**Your task:**
Reproduce verbatim the portion of the text on the Center for Resilient Cities that begins with the words containing "The question of" and ends with "and their development.".

**Given passage:**
·····

The Center for Resilient Cities is located at the Department of Architecture at TU Darmstadt. It involves four institutes: Design and Urban Development (EST), Urban Design and Planning (UDP), Design, Landscape Architecture and Urban Ecology (ELS), and Design and Urbanism (EUS). It was established in November 2025.
The Center for Resilient Cities in the Department of Architecture highlights the specific contribution of architecture, urban design, and landscape architecture to urban resilience, bringing together various elements of resilient adaptation into integrated spatial concepts. Architectural and landscape design serve as research-based strategies for developing solutions that also consider emotional aspects, offering—for example—feelings of security in response to fears of disasters.
The question of resilience has become an important topic for cities for some time now. Climate change, the pandemic, terrorist attacks, and the war in Europe pose new challenges for our cities and their development.
According to UN-Habitat, urban resilience refers to “the measurable ability of any urban system, together with its inhabitants, to maintain continuity despite shocks and stresses, while positively adapting and transforming toward sustainability.” Nevertheless, resilience is not a clearly defined term. It must always be related to a specific hazard, crisis, or risk, each requiring different adaptation strategies and transformations.
Resilience is multidimensional. The technical dimension often takes center stage—for example, when examining critical infrastructure. But even when addressing the function and crisis-proofing of water supply and wastewater systems, transportation, energy, or information infrastructures, societal discourse and negotiation among diverse urban stakeholders are always needed. Resilience is therefore not only technically but also socially constructed. Public acceptance of measures—for example, climate adaptation—grows when such measures also enhance the attractiveness of urban spaces and thus improve quality of life.
In urban development, resilience means making cities more robust, more capable of learning, more adaptable, and more attractive. Since crises cannot be avoided entirely, the goal is to strengthen the ability to cope with them and emerge better prepared. This creates a connection to a sustainable, common-good-oriented, and future-proof city. In this sense, resilience is a core component of the current guiding principles of European urban development.

·····

**Entries shown:**
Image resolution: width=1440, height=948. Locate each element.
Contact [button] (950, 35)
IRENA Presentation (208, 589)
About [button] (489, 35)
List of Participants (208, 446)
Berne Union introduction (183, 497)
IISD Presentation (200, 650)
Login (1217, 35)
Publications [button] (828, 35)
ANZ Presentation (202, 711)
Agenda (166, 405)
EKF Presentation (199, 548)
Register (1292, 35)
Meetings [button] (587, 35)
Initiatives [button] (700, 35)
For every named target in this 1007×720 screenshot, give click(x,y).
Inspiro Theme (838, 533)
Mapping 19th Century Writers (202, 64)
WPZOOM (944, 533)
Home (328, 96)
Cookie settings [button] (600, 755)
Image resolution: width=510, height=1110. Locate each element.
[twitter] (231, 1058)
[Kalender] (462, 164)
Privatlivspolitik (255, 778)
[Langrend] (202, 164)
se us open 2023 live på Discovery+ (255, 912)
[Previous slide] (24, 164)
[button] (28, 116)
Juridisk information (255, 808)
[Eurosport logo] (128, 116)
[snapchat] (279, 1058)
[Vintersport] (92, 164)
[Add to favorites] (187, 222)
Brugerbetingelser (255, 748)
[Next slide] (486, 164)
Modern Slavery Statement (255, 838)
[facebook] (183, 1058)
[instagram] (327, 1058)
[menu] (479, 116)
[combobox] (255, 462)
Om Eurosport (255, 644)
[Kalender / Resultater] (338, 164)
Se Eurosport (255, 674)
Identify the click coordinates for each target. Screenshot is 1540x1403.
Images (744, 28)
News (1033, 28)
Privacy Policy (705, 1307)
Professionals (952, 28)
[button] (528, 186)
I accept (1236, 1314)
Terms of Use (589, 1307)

·····

**Final answer:**
The question of resilience has become an important topic for cities for some time now. Climate change, the pandemic, terrorist attacks, and the war in Europe pose new challenges for our cities and their development.